Stored records:
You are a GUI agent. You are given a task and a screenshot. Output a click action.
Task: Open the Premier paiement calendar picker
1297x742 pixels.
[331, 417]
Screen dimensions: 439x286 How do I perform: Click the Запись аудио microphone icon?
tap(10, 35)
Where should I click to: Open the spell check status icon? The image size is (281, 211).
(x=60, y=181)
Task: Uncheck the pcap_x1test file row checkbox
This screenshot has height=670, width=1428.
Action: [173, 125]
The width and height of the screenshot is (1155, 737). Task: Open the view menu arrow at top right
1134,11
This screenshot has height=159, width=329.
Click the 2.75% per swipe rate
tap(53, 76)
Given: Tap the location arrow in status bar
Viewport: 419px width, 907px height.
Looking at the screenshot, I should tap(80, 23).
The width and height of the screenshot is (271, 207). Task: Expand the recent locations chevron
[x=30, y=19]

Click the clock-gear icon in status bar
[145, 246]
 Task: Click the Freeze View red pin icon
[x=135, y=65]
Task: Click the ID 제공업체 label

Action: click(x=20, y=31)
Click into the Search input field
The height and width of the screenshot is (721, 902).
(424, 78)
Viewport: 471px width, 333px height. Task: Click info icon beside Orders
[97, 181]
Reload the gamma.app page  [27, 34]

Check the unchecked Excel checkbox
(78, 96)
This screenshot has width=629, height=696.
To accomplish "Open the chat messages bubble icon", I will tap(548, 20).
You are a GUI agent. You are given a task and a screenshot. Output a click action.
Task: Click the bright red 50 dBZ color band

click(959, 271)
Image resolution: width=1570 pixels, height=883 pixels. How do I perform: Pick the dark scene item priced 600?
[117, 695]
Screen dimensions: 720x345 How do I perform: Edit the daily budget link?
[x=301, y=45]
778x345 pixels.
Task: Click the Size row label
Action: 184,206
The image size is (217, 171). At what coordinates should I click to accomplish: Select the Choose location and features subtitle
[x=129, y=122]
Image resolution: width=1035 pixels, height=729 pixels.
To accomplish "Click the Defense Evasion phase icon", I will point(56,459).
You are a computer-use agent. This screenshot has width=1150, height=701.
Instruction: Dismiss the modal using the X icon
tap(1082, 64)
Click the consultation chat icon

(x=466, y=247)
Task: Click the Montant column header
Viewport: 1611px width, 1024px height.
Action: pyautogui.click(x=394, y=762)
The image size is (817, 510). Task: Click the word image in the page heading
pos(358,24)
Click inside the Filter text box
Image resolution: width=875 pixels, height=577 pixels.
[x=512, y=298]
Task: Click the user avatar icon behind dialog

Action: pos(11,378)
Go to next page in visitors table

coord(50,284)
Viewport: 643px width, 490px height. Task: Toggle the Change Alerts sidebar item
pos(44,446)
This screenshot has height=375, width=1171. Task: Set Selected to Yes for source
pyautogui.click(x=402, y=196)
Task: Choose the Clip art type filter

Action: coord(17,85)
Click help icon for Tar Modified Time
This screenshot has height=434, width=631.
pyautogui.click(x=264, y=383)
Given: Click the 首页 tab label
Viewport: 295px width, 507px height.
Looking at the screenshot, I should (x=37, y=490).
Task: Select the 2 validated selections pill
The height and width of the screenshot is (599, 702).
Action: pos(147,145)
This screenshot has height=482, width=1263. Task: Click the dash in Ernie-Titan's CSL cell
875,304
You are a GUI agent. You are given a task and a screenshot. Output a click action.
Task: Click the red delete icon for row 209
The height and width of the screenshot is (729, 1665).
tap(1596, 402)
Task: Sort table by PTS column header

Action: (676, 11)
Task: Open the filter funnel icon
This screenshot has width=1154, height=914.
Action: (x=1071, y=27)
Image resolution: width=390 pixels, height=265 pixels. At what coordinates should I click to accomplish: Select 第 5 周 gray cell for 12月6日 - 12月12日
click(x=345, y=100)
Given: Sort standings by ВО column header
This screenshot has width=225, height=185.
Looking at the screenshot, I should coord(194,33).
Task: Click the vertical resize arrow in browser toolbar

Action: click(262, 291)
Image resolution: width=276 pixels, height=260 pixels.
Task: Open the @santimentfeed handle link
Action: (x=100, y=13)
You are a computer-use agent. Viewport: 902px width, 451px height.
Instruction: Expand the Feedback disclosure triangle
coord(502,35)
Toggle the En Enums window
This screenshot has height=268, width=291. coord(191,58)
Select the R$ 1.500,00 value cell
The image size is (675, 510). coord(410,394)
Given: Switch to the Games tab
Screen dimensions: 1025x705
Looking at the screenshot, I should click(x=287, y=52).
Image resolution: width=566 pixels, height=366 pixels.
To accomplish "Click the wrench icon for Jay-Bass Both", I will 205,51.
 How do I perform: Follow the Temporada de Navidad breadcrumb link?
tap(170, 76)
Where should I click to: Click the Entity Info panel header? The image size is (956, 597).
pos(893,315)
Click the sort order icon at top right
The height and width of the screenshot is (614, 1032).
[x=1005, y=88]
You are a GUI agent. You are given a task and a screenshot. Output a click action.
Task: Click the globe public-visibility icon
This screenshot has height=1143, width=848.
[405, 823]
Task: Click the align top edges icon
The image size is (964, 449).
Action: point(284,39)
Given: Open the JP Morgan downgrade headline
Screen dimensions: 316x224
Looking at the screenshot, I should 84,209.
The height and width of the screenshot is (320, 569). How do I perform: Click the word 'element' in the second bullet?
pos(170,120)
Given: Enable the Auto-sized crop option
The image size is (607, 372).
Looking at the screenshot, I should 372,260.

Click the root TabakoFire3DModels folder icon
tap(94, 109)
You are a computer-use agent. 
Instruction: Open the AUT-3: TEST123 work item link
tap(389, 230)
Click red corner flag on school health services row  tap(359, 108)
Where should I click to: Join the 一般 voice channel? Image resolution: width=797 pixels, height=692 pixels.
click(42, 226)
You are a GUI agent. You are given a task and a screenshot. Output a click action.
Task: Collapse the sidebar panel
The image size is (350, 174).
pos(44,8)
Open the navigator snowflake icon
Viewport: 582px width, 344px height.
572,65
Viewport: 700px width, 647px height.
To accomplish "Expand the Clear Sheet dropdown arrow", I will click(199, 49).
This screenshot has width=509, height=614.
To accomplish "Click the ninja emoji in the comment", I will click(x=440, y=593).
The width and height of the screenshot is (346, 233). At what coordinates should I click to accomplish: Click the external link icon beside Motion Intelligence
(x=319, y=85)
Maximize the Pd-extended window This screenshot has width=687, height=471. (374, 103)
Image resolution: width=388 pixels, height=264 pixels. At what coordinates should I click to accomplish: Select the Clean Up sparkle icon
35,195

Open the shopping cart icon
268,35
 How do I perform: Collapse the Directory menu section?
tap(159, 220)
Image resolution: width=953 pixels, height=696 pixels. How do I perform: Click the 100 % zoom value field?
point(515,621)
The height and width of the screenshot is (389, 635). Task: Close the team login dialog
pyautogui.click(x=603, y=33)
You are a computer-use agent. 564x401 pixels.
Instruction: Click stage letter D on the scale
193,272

» ACTION ITEM: The records above need to be written out once more, exactly.

» EXERCISE SOLUTION:
You are a GUI agent. You are given a task and a screenshot. Output a click action.
Task: Open the Premier paiement calendar picker
1297x742 pixels.
[331, 417]
Screen dimensions: 439x286 How do I perform: Click the Запись аудио microphone icon?
tap(10, 35)
Where should I click to: Open the spell check status icon? The image size is (281, 211).
(x=60, y=181)
Task: Uncheck the pcap_x1test file row checkbox
This screenshot has height=670, width=1428.
Action: [173, 125]
The width and height of the screenshot is (1155, 737). Task: Open the view menu arrow at top right
1134,11
This screenshot has height=159, width=329.
Click the 2.75% per swipe rate
tap(53, 76)
Given: Tap the location arrow in status bar
Viewport: 419px width, 907px height.
Looking at the screenshot, I should tap(80, 23).
The width and height of the screenshot is (271, 207). Task: Expand the recent locations chevron
[x=30, y=19]

Click the clock-gear icon in status bar
[145, 246]
 Task: Click the Freeze View red pin icon
[x=135, y=65]
Task: Click the ID 제공업체 label

Action: click(x=20, y=31)
Click into the Search input field
The height and width of the screenshot is (721, 902).
(424, 78)
Viewport: 471px width, 333px height. Task: Click info icon beside Orders
[97, 181]
Reload the gamma.app page  [27, 34]

Check the unchecked Excel checkbox
(78, 96)
This screenshot has width=629, height=696.
To accomplish "Open the chat messages bubble icon", I will tap(548, 20).
You are a GUI agent. You are given a task and a screenshot. Output a click action.
Task: Click the bright red 50 dBZ color band

click(959, 271)
Image resolution: width=1570 pixels, height=883 pixels. How do I perform: Pick the dark scene item priced 600?
[117, 695]
Screen dimensions: 720x345 How do I perform: Edit the daily budget link?
[x=301, y=45]
778x345 pixels.
Task: Click the Size row label
Action: 184,206
The image size is (217, 171). At what coordinates should I click to accomplish: Select the Choose location and features subtitle
[x=129, y=122]
Image resolution: width=1035 pixels, height=729 pixels.
To accomplish "Click the Defense Evasion phase icon", I will point(56,459).
You are a computer-use agent. This screenshot has width=1150, height=701.
Instruction: Dismiss the modal using the X icon
tap(1082, 64)
Click the consultation chat icon

(x=466, y=247)
Task: Click the Montant column header
Viewport: 1611px width, 1024px height.
Action: pyautogui.click(x=394, y=762)
The image size is (817, 510). Task: Click the word image in the page heading
pos(358,24)
Click inside the Filter text box
Image resolution: width=875 pixels, height=577 pixels.
[x=512, y=298]
Task: Click the user avatar icon behind dialog

Action: pos(11,378)
Go to next page in visitors table

coord(50,284)
Viewport: 643px width, 490px height. Task: Toggle the Change Alerts sidebar item
pos(44,446)
This screenshot has height=375, width=1171. Task: Set Selected to Yes for source
pyautogui.click(x=402, y=196)
Task: Choose the Clip art type filter

Action: coord(17,85)
Click help icon for Tar Modified Time
This screenshot has height=434, width=631.
pyautogui.click(x=264, y=383)
Given: Click the 首页 tab label
Viewport: 295px width, 507px height.
Looking at the screenshot, I should (x=37, y=490).
Task: Select the 2 validated selections pill
The height and width of the screenshot is (599, 702).
Action: pos(147,145)
This screenshot has height=482, width=1263. Task: Click the dash in Ernie-Titan's CSL cell
875,304
You are a GUI agent. You are given a task and a screenshot. Output a click action.
Task: Click the red delete icon for row 209
The height and width of the screenshot is (729, 1665).
tap(1596, 402)
Task: Sort table by PTS column header

Action: (676, 11)
Task: Open the filter funnel icon
This screenshot has width=1154, height=914.
Action: (x=1071, y=27)
Image resolution: width=390 pixels, height=265 pixels. At what coordinates should I click to accomplish: Select 第 5 周 gray cell for 12月6日 - 12月12日
click(x=345, y=100)
Given: Sort standings by ВО column header
This screenshot has width=225, height=185.
Looking at the screenshot, I should coord(194,33).
Task: Click the vertical resize arrow in browser toolbar

Action: click(262, 291)
Image resolution: width=276 pixels, height=260 pixels.
Task: Open the @santimentfeed handle link
Action: (x=100, y=13)
You are a computer-use agent. Viewport: 902px width, 451px height.
Instruction: Expand the Feedback disclosure triangle
coord(502,35)
Toggle the En Enums window
This screenshot has height=268, width=291. coord(191,58)
Select the R$ 1.500,00 value cell
The image size is (675, 510). coord(410,394)
Given: Switch to the Games tab
Screen dimensions: 1025x705
Looking at the screenshot, I should click(x=287, y=52).
Image resolution: width=566 pixels, height=366 pixels.
To accomplish "Click the wrench icon for Jay-Bass Both", I will 205,51.
 How do I perform: Follow the Temporada de Navidad breadcrumb link?
tap(170, 76)
Where should I click to: Click the Entity Info panel header? The image size is (956, 597).
pos(893,315)
Click the sort order icon at top right
The height and width of the screenshot is (614, 1032).
[x=1005, y=88]
You are a GUI agent. You are given a task and a screenshot. Output a click action.
Task: Click the globe public-visibility icon
This screenshot has height=1143, width=848.
[405, 823]
Task: Click the align top edges icon
The image size is (964, 449).
Action: point(284,39)
Given: Open the JP Morgan downgrade headline
Screen dimensions: 316x224
Looking at the screenshot, I should 84,209.
The height and width of the screenshot is (320, 569). How do I perform: Click the word 'element' in the second bullet?
pos(170,120)
Given: Enable the Auto-sized crop option
The image size is (607, 372).
Looking at the screenshot, I should 372,260.

Click the root TabakoFire3DModels folder icon
tap(94, 109)
You are a computer-use agent. 
Instruction: Open the AUT-3: TEST123 work item link
tap(389, 230)
Click red corner flag on school health services row  tap(359, 108)
Where should I click to: Join the 一般 voice channel? Image resolution: width=797 pixels, height=692 pixels.
click(42, 226)
You are a GUI agent. You are given a task and a screenshot. Output a click action.
Task: Collapse the sidebar panel
The image size is (350, 174).
pos(44,8)
Open the navigator snowflake icon
Viewport: 582px width, 344px height.
572,65
Viewport: 700px width, 647px height.
To accomplish "Expand the Clear Sheet dropdown arrow", I will click(199, 49).
This screenshot has width=509, height=614.
To accomplish "Click the ninja emoji in the comment", I will click(x=440, y=593).
The width and height of the screenshot is (346, 233). At what coordinates should I click to accomplish: Click the external link icon beside Motion Intelligence
(x=319, y=85)
Maximize the Pd-extended window This screenshot has width=687, height=471. (374, 103)
Image resolution: width=388 pixels, height=264 pixels. At what coordinates should I click to accomplish: Select the Clean Up sparkle icon
35,195

Open the shopping cart icon
268,35
 How do I perform: Collapse the Directory menu section?
tap(159, 220)
Image resolution: width=953 pixels, height=696 pixels. How do I perform: Click the 100 % zoom value field?
point(515,621)
The height and width of the screenshot is (389, 635). Task: Close the team login dialog
pyautogui.click(x=603, y=33)
You are a computer-use agent. 564x401 pixels.
Instruction: Click stage letter D on the scale
193,272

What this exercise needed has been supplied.